GOAL A
In the Oleksiy Sai interview, when did Sai take up the topic of corporate culture?
GOAL B
Continue the Oleksiy Sai interview, starting after its last sentence.

GIVEN TEXT
Interviews

Oleksiy Sai: “In complete silence, I start losing my mind”

20 February 2019

In search for a visual expression of this year’s DOCUDAYS UA topic, human rights in the digital era, we invited the Ukrainian artist Oleksiy Sai to work with us. His series of works are created in Excel spreadsheets and deal with the culture of corporate society and everyday life in the age of digital technology. We asked the art critic and curator Maks Kovalchuk to talk with Oleksiy about the changes brought to the contemporary world by office jobs and the internet, and about art, everyday life and the need for noise.

 

Oleksiy, as for your Excel series, it’s very painstaking, monotonous and labour-intensive work. Just how we imagine the office work...

 

Yes, I sit and work without distractions. If I get distracted, I forget what I need to do and have to start the whole process from scratch. This work is probably not as responsible as in the case of office workers, because I don’t calculate anything, I don’t deal with numbers, but the activity is meditative and boring.

 

 

If it’s such a complicated process that requires a lot of time and effort, why don’t you reject it and choose a different one?

 

I take breaks to do other kinds of series, and I’ve wanted to finish this one for a long time. But sometimes I dig in and discover something new, there’s this excitement. The series cannot be labelled as conceptual art, where each work has its own meaning. The whole series conveys a certain unified feeling.

 

Could you say that art has a certain status in the corporate society? And has it changed in any way since art also became digital?

 

People are not very serious about art. I don’t think it has a certain status. “I like it” or “I don’t like it”, that’s what determines the attitude. There are just some people who pay attention to art, and some for whom it’s more of a decoration. In this sense, the ratio hasn’t changed much, in my opinion. It doesn’t matter if it’s digital art or not. I think that today, any average viewer is used to the fact that art can be different.

 

 

The topic of corporate societies is one of your signatures. Why are you interested in it?

 

I picked up the topic when corporate culture was in a severe state in our country, in the late 1990s. It was weird, unnatural and took very clearly defined forms. And now I am observing a kind of disintegration in corporate societies and their transformation. Clearly, this way of life is changing, but it’s just a little world which very few people care about.

 

I am interested in the system of interaction between people, how it works across the world. Today, absolutely everyone can talk to each other, if they are not divided by a wall of religion or some kind of orthodoxy. I, of course, think that this is related to the economy. For example, practically anyone can engage in trade nowadays. In any case, there are more opportunities than when someone, say, grows a beetroot and exchanges it for a marten.

 

Natural barter...

 

And now our natural barter goes through the Alibaba platform.

 

Do you buy anything on the Ali?

 

No, but once I tried to buy some aluminium profile. I’ve been receiving fresh offers to buy aluminium from China every month ever since.

 

Corporate society’s activities take ugly forms which self-reproduce, just like in the 1990s. But nowadays people have learned to distinguish between work and private life, to choose priorities, to communicate. There is a rule that you do not intrude in people’s emotional life.

RECORDED DATA

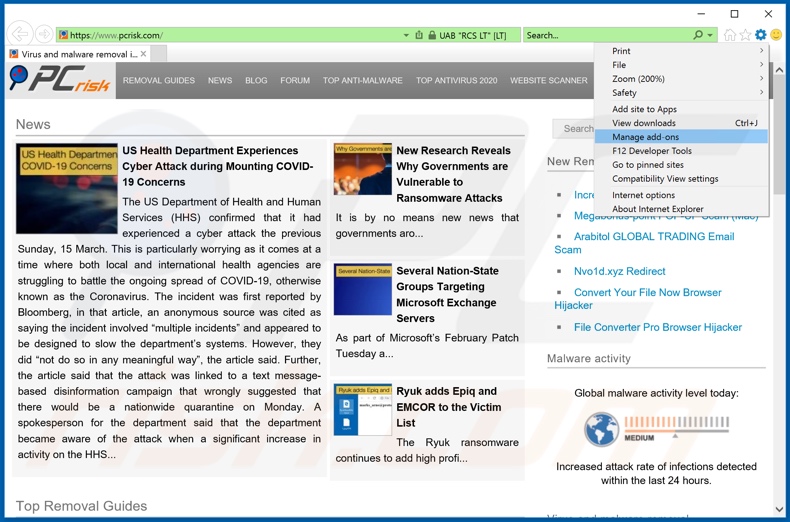
Task: Click the security lock icon in address bar
Action: pyautogui.click(x=432, y=35)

ANSWER A
In the late 1990s.

ANSWER B
Against this background, could you say that the art world has corporate ethics?

 

I don’t see any corporate ethics among artists. Artists do not have to follow rules, they don’t communicate so actively based on friendship or discord. There is no subordination, so there is no mandatory code, dress code...

 

Then here’s a specific situation around the national pavilion at the Venice Biennale. The artists divided into two groups, those who support the outcome of the competition for the project that will represent Ukraine in Italy, and those who are against it.

 

The most interesting thing here is the old ladies at the rallies. It’s amazing that these hired protestors who do not understand the essence of the conflict are speaking out in this narrow professional matter.

 

The confrontation that you are talking about is not within the art sphere. It’s a confrontation between stakeholders. I think that the project that came second should be presented at some other festival, rather than trying to break through by force in this situation. Of course, the artist wants to express themselves, but it should be done in a way that the statement doesn’t become bigger than the work itself.

 

When you work, you put on old TV shows…

 

I put on the same ones over and over. Or, to be precise, I have three TV shows that I watch over and over. When I work, it’s important for me that I don’t receive any new information. But I start losing my mind in complete silence. Music requires concentration. But the same TV story with its shootouts, spies and intense soundtracks is something that helps to immerse me in the rhythm and work without pause. These are old American and British spy shows. The British one is more depressing, it has the A-bomb, chemical weapons, everything is very bad in this world. I open it in a small window, and it keeps on mumbling somewhere. But when I don’t work on this series of artworks, I never watch TV shows.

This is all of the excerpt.